Home / Examples / Stress Analysis [Galileo] / Example 42: Stress of Rod Inserted into Ring

Example 42: Analysis of Shaft and Ring Using Initial Strain

General

A shaft is inserted into a ring. The outer diameter of the shaft is slightly larger than the inner diameter of the ring.
Ring's outer diameter, d2 = 50mm, Ring's inner diameter (Shaft’s outer diameter ) after insertion, d1 = 40mm
The difference, tightening allowance, between the shaft’s outer diameter and the ring’s inner diameter, 2*δ, is 0.2 mm.
The distributions of displacement and stress are solved.
Unless specified in the list below, the default conditions will be applied.
The analysis can be performed using overlapping meshes instead of initial strain as in Example 68.

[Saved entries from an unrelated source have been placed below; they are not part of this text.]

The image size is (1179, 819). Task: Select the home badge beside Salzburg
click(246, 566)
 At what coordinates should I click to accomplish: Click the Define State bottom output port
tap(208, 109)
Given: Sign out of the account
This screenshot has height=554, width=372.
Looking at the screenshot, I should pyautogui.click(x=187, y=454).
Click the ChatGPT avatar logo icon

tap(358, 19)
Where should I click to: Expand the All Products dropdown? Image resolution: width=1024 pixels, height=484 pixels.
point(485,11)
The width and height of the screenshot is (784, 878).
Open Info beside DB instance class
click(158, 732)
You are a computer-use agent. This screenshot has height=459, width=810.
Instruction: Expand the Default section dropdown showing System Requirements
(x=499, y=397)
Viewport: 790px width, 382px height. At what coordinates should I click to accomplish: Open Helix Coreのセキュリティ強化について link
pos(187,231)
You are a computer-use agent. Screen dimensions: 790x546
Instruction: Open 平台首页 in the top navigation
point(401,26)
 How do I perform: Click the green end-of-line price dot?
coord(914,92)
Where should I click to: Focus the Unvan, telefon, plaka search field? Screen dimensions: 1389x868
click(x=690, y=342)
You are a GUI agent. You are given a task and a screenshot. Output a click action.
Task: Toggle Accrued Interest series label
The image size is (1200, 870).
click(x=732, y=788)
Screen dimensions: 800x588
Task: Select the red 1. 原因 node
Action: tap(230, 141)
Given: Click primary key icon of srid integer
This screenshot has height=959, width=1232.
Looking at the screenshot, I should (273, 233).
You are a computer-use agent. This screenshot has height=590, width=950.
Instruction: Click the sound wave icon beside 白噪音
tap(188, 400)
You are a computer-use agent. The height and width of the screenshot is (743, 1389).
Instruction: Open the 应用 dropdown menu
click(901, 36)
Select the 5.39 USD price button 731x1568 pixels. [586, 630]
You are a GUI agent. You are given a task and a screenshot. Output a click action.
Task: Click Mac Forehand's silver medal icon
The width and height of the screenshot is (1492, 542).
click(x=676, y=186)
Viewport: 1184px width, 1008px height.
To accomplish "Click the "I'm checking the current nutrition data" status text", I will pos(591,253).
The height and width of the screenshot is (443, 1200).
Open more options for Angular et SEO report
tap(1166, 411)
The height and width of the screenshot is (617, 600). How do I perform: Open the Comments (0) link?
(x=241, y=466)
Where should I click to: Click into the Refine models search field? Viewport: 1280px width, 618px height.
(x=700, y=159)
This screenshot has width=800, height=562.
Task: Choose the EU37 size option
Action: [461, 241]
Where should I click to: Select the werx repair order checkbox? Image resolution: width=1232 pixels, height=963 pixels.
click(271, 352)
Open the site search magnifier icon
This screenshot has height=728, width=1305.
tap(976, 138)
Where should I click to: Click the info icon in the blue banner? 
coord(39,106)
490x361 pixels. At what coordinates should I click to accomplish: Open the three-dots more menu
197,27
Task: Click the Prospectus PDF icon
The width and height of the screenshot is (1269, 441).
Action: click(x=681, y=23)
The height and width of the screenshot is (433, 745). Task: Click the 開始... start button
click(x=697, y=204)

Results will vary depending on Femtet version and the PC environment.

Analysis Space

Item	Settings
Analysis Space	3D
Model Unit	mm

Analysis Conditions

Item	Settings
Solver	Stress Analysis [Galileo]
Analysis Type	Static Analysis
Options	N/A

Model

By creating two cylindrical solid bodies with different diameters and subtracting the smaller cylinder from the larger one using boolean operations,
models of a shaft and a ring are created.

The inner face of the ring is set with the simple contact boundary condition.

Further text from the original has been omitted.